Eri Setiawan: Bolehkah Kutulis Namamu pada Api yang Makin Biru? dan Puisi Lainnya


Aku Pernah Telanjang Menyambut Kedatangan Rembulan

Aku pernah telanjang menyambut
kedatangan rembulan pada malam penuh pengharapan
tatkala musim ganjil kukira menggenap dan kaudengungkan sebuah berita
bahwa rembulan malam itu adalah jelmaanmu

Aku mengutus kata-kata melalui udara yang menyatu dengan angin
untuk mengabarkan bahwa di sekitarku rindu-rindu tak ruai
mengepung serupa kepulan dupa yang wujud dan wanginya

mengelilingi tubuh dan ruang pertapaanku

Segenap kata-kata telah kusiapkan
pengukuhan cinta telah kusematkan
pada wajah malam, pada tubuh daun-daun,

dan pada sunyi yang sebentar lagi kehilangan hakikatnya
sebab tubuh dan batinku tak pernah
sanggup menampung kesejatianku padamu
sebab segala bentuk kasih pemujaanku padamu
tak pernah muat di liang batinku

Aku pernah telanjang menyambut kedatanganmu pada malam penuh pengharapan
sebagai kultus tatkala kudengar bahwa kesepianmu
akan kembali ke pangkuanku dalam bentuk cahaya terang

yang menjadi tanda bahwa aku adalah kesejatianmu
dan rindu-rindu yang mungkin sempat kautikam sampai tulang-tulangnya
telah bangkit kembali, tiada satu pun tercerai-berai dan meruai

Aku pernah telanjang, mengadakan sebuah ritual sambutan
membaca mantra suci, membelah dadaku sendiri,
mencabik-cabik tirai batas kesunyian,

dan mengagungkan doa-doa yang menggantung di langit
sebelum purnama jatuh di lautan menemui sebenar-benarnya kematian.

 

Bolehkah Kutulis Namamu pada Api yang Makin Biru?

Malam gulita adalah waktu
paling syahdu untuk memanggang rindu
dengan api yang kuambil dari dadaku
kasih, bolehkah kutulis namamu malam ini,
pada api yang makin biru dan pada dada
nyeri yang menunggu temu?

Barangkali kau mendengar denyutku
atau setidaknya, hatimu bergetar
tatkala rinduku menjadi sangat matang
meringik di antara api-api

Barangkali kau merasakan lukaku
atau setidaknya kau sedikit tergores
tatkala jatuh bangun aku membangun hidup
tetapi kesendirian membentuk sebuah redup

Kasih, bolehkah kutulis namamu,
pada sepi paling sepi,
pada api paling api, sebelum kuterkam hidupku sendiri?



Eri Setiawan, lahir di Banjarnegara pada 23 Januari 1993. Sekarang bermukim di Desa Ledug, Kecamatan Kembaran, Kabupaten Banyumas dan mengajar di SMP Negeri 2 Pengadegan, Purbalingga.
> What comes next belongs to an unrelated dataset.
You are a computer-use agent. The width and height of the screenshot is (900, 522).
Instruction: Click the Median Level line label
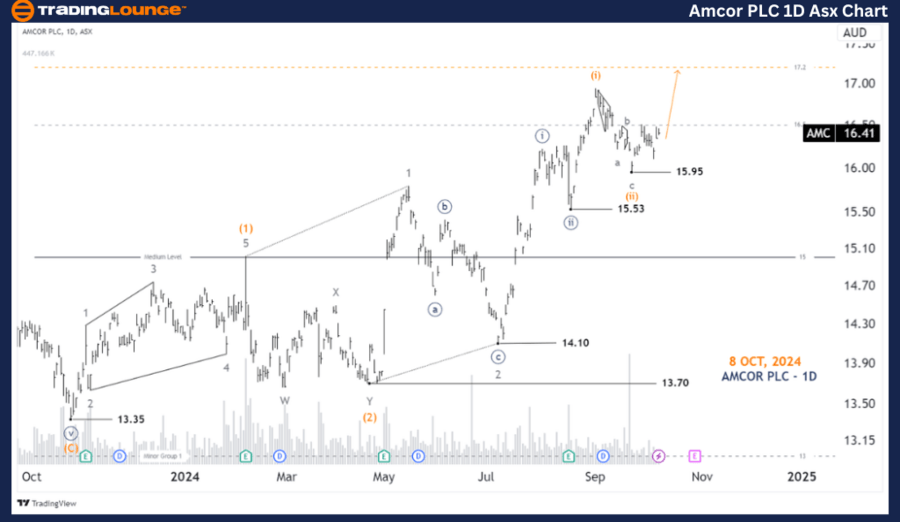(160, 257)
Gabung di komunitas menulis (Komunitas Penyair Institut) Purwokerto.  Novel pertamanya yang ditulis berjudul Bujuk Dicinta Kenangan Pun Tiba. Selain itu, ada beberapa tulisan seperti puisi dan cerpen yang dibukukan bersama penulis-penulis lain. Ada pula beberapa karya sastra yang termuat di koran maupun media daring.